Unnamed: 0,CustomerID,Age,TypeofContact,CityTier,DurationOfPitch,Occupation,Gender,NumberOfPersonVisiting,NumberOfFollowups,ProductPitched,PreferredPropertyStar,MaritalStatus,NumberOfTrips,Passport,PitchSatisfactionScore,OwnCar,NumberOfChildrenVisiting,Designation,MonthlyIncome
0,200000,41.0,Self Enquiry,3,6.0,Salaried,Female,3,3.0,Deluxe,3.0,Single,1.0,1,2,1,0.0,Manager,20993.0


In [43]:
new_df.drop(['CustomerID','NumberOfChildrenVisiting'], inplace=True, axis=1)
new_df['Occupation'] = new_df['Occupation'].map({'Free Lancer':0,'Small Business':2,'Salaried':3,'Large Business':1})
new_df['ProductPitched'] = new_df['ProductPitched'].map({'Deluxe':3, 'Basic':4, 'Standard':2, 'Super Deluxe':1, 'King':0})
new_df['MaritalStatus'] = new_df['MaritalStatus'].map({'Single':1, 'Divorced':2, 'Married':3, 'Unmarried':0})
new_df['Designation'] = new_df['Designation'].map({'Manager':3, 'Executive':4, 'Senior Manager':2, 'AVP':1, 'VP':0})

In [44]:
if new_df['TypeofContact'][0] == "Self Enquiry":
    new_df['TypeofContact_Self Enquiry'] = True
    new_df.drop("TypeofContact",inplace = True, axis = 1)
elif new_df['TypeofContact'][0] == "Company Invited":
    new_df['TypeofContact_Self Enquiry'] = False
    new_df.drop("TypeofContact",inplace = True, axis = 1)

In [45]:
if new_df['Gender'][0] == "Female":
    new_df['Gender_Male'] = False
    new_df.drop("Gender", inplace = True, axis = 1)
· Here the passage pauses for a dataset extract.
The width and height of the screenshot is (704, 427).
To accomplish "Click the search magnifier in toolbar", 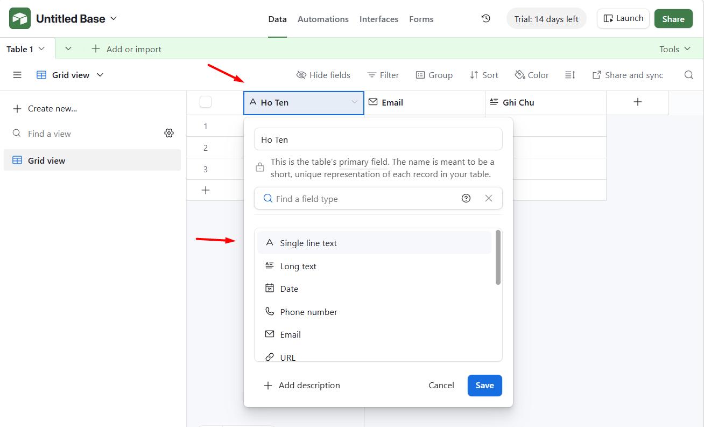I will 688,75.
elif new_df['Gender'][0] == "Male":
    new_df['Gender_Male'] = True
    new_df.drop("Gender", inplace = True, axis = 1)

In [46]:
new_df

Unnamed: 0,Age,CityTier,DurationOfPitch,Occupation,NumberOfPersonVisiting,NumberOfFollowups,ProductPitched,PreferredPropertyStar,MaritalStatus,NumberOfTrips,Passport,PitchSatisfactionScore,OwnCar,Designation,MonthlyIncome,TypeofContact_Self Enquiry,Gender_Male
0,41.0,3,6.0,3,3,3.0,3,3.0,1,1.0,1,2,1,3,20993.0,True,False


In [47]:
new_df.shape

(1, 17)

In [48]:
X_train.shape

(3652, 17)

In [49]:
new_df = scaler.transform(new_df)
prediction = model.predict(new_df)

In [50]:
if prediction[0] == 1:
    print("The Predicted result is that Customer will purchace the package.")
elif prediction[0] == 0:
    print("The Predicted result is that Customer will not purchace the package.")

The Predicted result is that Customer will purchace the package.